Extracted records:
## begin

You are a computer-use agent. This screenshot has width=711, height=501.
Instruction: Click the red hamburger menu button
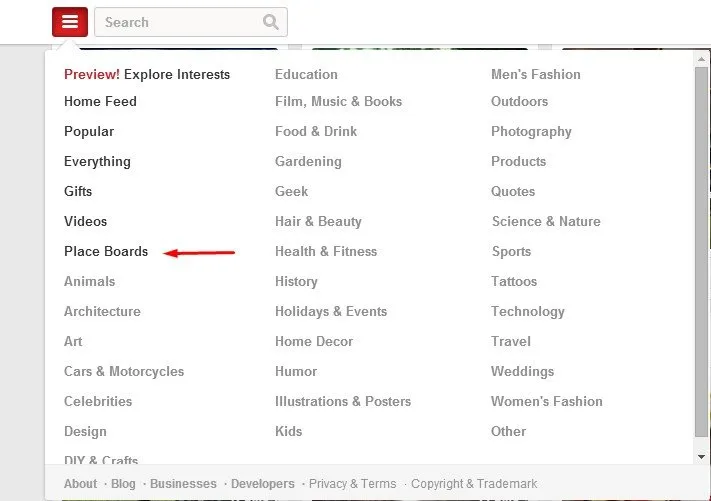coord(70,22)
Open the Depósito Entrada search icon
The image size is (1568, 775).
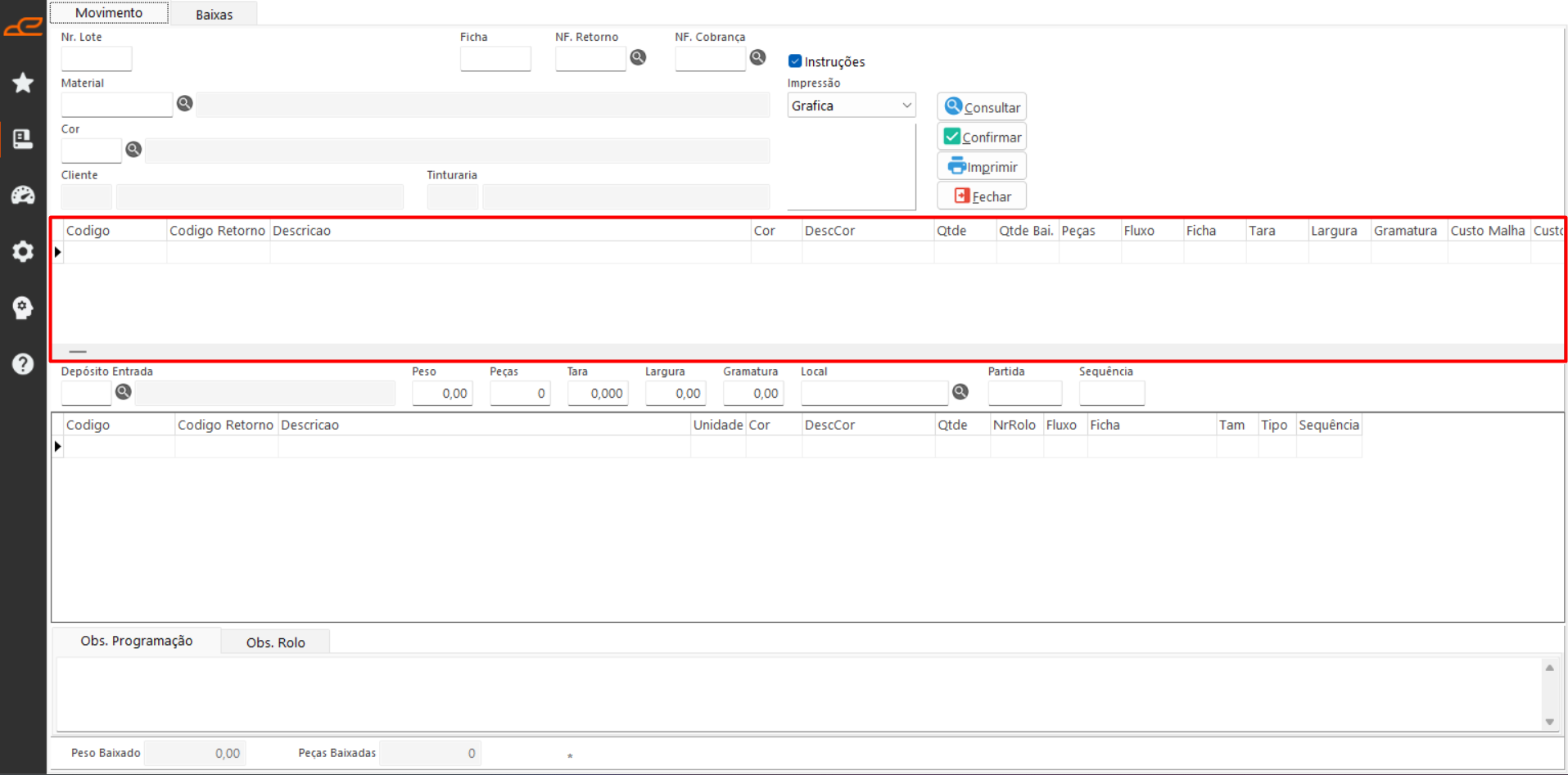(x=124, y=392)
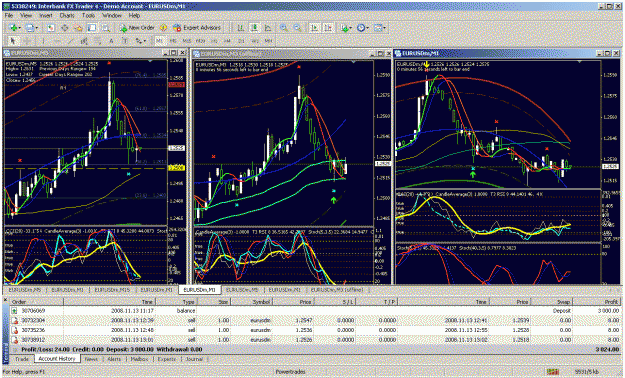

## end

Short task: Copy the data above line for line, leaving out the pictures.

Final result:
You are a computer-use agent. This screenshot has width=711, height=501.
Instruction: Click the red hamburger menu button
coord(70,22)
Open the Depósito Entrada search icon
The image size is (1568, 775).
(x=124, y=392)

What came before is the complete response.